*** Opening Records provided ***

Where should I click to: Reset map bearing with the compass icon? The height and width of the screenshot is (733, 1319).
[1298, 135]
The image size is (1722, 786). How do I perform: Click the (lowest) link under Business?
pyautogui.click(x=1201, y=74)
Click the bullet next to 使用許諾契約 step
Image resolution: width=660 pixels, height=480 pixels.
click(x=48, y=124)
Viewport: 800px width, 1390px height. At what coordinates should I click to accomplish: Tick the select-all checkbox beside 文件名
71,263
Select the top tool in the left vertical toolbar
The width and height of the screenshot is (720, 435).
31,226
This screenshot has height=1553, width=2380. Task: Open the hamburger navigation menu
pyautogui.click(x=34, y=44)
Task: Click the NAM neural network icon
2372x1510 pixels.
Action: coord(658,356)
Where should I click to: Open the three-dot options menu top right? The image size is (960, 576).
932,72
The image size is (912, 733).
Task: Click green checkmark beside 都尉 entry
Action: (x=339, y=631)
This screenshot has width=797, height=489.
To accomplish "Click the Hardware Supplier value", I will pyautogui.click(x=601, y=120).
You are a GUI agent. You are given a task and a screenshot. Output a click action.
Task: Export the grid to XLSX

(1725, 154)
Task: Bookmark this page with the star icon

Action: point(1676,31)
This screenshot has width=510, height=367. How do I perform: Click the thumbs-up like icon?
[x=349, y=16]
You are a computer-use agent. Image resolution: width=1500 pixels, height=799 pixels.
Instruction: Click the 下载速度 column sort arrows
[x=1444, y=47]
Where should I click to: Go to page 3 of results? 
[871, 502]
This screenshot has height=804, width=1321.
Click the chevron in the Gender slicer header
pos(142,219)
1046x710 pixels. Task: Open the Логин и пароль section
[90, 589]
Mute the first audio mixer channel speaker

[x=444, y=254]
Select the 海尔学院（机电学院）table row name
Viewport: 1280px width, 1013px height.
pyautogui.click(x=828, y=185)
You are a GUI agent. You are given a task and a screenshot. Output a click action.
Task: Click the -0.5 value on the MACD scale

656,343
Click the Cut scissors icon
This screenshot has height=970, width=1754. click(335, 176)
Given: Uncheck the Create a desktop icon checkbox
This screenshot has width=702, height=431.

*** Closing Records provided ***

Work request
An exact transcription of all the records is required.

Task solution
Where should I click to: Reset map bearing with the compass icon? The height and width of the screenshot is (733, 1319).
[1298, 135]
The image size is (1722, 786). How do I perform: Click the (lowest) link under Business?
pyautogui.click(x=1201, y=74)
Click the bullet next to 使用許諾契約 step
Image resolution: width=660 pixels, height=480 pixels.
click(x=48, y=124)
Viewport: 800px width, 1390px height. At what coordinates should I click to accomplish: Tick the select-all checkbox beside 文件名
71,263
Select the top tool in the left vertical toolbar
The width and height of the screenshot is (720, 435).
31,226
This screenshot has height=1553, width=2380. Task: Open the hamburger navigation menu
pyautogui.click(x=34, y=44)
Task: Click the NAM neural network icon
2372x1510 pixels.
Action: coord(658,356)
Where should I click to: Open the three-dot options menu top right? The image size is (960, 576).
932,72
The image size is (912, 733).
Task: Click green checkmark beside 都尉 entry
Action: (x=339, y=631)
This screenshot has width=797, height=489.
To accomplish "Click the Hardware Supplier value", I will pyautogui.click(x=601, y=120).
You are a GUI agent. You are given a task and a screenshot. Output a click action.
Task: Export the grid to XLSX

(1725, 154)
Task: Bookmark this page with the star icon

Action: point(1676,31)
This screenshot has width=510, height=367. How do I perform: Click the thumbs-up like icon?
[x=349, y=16]
You are a computer-use agent. Image resolution: width=1500 pixels, height=799 pixels.
Instruction: Click the 下载速度 column sort arrows
[x=1444, y=47]
Where should I click to: Go to page 3 of results? 
[871, 502]
This screenshot has height=804, width=1321.
Click the chevron in the Gender slicer header
pos(142,219)
1046x710 pixels. Task: Open the Логин и пароль section
[90, 589]
Mute the first audio mixer channel speaker

[x=444, y=254]
Select the 海尔学院（机电学院）table row name
Viewport: 1280px width, 1013px height.
pyautogui.click(x=828, y=185)
You are a GUI agent. You are given a task and a screenshot. Output a click action.
Task: Click the -0.5 value on the MACD scale

656,343
Click the Cut scissors icon
This screenshot has height=970, width=1754. click(335, 176)
Given: Uncheck the Create a desktop icon checkbox
This screenshot has width=702, height=431.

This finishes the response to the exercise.